▶ Directions: Reproduce, character for character, only the stretch of the material from the line containing "Click the purple Fortran F icon" through the line containing "click(206, 31)", with both of those lines included.
======== Records supplied ========
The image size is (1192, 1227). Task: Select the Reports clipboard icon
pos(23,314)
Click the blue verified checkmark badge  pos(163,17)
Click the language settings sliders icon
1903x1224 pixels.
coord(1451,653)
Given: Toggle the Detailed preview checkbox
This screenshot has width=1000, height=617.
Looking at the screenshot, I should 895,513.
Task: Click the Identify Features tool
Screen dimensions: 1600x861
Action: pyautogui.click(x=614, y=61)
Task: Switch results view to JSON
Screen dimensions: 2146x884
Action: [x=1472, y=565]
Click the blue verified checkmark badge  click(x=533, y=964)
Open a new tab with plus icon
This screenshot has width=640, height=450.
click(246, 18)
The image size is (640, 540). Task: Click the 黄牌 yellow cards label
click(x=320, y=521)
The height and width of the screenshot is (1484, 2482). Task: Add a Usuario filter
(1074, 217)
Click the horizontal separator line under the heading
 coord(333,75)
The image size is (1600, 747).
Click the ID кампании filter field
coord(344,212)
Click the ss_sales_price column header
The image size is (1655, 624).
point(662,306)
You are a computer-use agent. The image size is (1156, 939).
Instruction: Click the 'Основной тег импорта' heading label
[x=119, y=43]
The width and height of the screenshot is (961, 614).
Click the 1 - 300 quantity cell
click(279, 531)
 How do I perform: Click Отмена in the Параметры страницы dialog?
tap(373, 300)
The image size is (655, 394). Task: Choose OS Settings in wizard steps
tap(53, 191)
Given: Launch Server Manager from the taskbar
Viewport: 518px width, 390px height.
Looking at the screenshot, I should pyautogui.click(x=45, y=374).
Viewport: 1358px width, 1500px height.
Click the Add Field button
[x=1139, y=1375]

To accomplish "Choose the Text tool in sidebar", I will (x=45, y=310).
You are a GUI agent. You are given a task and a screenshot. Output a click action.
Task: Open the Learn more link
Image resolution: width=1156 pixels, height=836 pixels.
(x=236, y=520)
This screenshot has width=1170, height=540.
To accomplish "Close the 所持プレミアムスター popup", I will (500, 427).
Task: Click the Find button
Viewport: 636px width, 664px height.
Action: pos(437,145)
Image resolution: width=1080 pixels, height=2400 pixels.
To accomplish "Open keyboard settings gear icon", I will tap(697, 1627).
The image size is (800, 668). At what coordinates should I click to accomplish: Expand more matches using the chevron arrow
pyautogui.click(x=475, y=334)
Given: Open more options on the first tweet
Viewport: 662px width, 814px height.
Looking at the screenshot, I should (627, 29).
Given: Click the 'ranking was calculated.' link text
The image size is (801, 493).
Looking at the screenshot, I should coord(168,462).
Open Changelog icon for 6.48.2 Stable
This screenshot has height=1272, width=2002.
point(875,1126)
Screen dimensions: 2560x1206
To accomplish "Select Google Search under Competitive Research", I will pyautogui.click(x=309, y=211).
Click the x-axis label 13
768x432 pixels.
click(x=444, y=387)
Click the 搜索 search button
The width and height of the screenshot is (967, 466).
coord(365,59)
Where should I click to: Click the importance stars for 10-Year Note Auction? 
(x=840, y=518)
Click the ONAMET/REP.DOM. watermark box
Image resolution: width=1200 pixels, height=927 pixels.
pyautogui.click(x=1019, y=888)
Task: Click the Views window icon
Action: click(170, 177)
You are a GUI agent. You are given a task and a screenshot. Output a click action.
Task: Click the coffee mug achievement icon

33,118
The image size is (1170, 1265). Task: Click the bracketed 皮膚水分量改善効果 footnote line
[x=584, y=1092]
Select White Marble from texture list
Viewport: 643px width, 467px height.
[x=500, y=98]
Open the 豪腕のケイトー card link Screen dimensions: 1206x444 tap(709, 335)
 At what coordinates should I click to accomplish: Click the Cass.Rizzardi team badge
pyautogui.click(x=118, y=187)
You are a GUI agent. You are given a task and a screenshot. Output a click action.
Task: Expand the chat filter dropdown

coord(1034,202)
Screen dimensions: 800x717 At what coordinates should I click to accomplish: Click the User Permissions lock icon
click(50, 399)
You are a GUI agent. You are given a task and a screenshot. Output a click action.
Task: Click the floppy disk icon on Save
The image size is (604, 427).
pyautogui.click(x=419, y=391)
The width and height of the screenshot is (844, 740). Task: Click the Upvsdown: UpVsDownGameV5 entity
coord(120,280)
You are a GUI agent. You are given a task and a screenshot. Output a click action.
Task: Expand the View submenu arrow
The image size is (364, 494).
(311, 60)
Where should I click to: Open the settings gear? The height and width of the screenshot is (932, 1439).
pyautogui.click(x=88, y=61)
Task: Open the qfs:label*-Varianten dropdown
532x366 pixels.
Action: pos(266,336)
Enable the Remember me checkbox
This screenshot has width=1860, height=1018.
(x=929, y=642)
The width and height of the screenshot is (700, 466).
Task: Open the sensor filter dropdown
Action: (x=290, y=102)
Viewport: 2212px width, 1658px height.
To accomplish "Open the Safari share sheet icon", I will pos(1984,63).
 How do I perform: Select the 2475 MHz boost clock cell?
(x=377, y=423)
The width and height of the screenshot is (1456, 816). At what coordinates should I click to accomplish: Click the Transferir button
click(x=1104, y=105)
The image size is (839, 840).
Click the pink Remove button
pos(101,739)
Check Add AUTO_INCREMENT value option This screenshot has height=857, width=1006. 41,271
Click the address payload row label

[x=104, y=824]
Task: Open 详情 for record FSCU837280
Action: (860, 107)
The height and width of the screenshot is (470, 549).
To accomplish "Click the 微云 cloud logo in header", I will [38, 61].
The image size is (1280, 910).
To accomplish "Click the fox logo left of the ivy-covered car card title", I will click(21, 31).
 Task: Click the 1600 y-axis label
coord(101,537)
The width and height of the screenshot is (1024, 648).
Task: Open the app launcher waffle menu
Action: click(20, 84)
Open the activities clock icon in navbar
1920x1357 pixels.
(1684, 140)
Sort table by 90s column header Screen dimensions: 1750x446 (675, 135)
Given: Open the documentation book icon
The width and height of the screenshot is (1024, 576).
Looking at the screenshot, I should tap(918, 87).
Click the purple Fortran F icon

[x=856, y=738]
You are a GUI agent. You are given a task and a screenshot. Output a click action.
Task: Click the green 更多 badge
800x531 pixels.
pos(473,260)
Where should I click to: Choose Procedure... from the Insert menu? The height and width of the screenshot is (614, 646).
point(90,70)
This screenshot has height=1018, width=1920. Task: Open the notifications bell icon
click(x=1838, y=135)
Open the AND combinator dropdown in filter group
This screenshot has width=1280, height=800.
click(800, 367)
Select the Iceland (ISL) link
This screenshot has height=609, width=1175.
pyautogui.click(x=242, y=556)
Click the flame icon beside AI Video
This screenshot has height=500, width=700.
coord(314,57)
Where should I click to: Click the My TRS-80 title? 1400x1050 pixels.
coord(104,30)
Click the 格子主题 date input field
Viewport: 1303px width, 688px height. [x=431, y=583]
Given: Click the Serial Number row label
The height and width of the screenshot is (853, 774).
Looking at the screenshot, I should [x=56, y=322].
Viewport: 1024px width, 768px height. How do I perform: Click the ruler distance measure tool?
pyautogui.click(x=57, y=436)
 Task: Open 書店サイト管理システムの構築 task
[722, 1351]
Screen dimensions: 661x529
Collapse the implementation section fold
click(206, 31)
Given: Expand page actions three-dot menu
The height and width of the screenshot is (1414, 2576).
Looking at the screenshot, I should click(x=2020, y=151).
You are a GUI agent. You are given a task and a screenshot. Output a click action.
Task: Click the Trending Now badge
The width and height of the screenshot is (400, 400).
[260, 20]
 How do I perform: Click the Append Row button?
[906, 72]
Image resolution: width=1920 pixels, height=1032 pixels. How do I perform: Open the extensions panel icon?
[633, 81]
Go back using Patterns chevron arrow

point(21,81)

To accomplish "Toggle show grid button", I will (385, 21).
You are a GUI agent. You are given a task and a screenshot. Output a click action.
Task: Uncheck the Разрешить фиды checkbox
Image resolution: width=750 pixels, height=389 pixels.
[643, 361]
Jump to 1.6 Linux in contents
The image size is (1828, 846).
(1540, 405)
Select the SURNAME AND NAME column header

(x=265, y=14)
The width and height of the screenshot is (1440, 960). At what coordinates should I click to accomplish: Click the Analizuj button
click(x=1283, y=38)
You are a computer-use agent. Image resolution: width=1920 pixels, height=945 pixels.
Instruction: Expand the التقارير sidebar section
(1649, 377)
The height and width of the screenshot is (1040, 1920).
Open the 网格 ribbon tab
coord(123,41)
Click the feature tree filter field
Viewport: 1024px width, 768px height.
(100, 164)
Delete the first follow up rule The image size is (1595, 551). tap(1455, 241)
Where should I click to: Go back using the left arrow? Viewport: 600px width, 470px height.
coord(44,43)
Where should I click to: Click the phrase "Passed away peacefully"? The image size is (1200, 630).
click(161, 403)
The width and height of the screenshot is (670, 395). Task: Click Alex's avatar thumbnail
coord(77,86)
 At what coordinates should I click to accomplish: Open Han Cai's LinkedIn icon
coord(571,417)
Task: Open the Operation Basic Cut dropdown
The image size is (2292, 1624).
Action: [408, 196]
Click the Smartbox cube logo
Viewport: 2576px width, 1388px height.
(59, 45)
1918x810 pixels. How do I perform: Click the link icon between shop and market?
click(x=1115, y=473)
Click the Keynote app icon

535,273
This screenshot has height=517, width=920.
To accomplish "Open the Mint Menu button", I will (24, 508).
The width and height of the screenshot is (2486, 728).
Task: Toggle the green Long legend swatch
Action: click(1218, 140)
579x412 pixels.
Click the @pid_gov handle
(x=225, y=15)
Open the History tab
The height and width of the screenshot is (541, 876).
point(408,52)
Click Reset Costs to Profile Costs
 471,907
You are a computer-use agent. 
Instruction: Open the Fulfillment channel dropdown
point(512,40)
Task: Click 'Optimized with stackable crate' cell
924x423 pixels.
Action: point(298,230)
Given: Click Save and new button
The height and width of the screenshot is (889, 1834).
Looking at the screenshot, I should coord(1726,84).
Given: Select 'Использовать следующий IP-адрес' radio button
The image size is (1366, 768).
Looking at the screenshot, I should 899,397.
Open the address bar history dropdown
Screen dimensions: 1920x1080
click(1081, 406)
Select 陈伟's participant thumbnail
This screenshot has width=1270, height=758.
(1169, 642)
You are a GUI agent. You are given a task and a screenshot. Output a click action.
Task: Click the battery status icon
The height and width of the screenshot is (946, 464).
========
▶ Finished exercise:
Click the purple Fortran F icon

[x=856, y=738]
You are a GUI agent. You are given a task and a screenshot. Output a click action.
Task: Click the green 更多 badge
800x531 pixels.
pos(473,260)
Where should I click to: Choose Procedure... from the Insert menu? The height and width of the screenshot is (614, 646).
point(90,70)
This screenshot has height=1018, width=1920. Task: Open the notifications bell icon
click(x=1838, y=135)
Open the AND combinator dropdown in filter group
This screenshot has width=1280, height=800.
click(800, 367)
Select the Iceland (ISL) link
This screenshot has height=609, width=1175.
pyautogui.click(x=242, y=556)
Click the flame icon beside AI Video
This screenshot has height=500, width=700.
coord(314,57)
Where should I click to: Click the My TRS-80 title? 1400x1050 pixels.
coord(104,30)
Click the 格子主题 date input field
Viewport: 1303px width, 688px height. [x=431, y=583]
Given: Click the Serial Number row label
The height and width of the screenshot is (853, 774).
Looking at the screenshot, I should [x=56, y=322].
Viewport: 1024px width, 768px height. How do I perform: Click the ruler distance measure tool?
pyautogui.click(x=57, y=436)
 Task: Open 書店サイト管理システムの構築 task
[722, 1351]
Screen dimensions: 661x529
Collapse the implementation section fold
click(206, 31)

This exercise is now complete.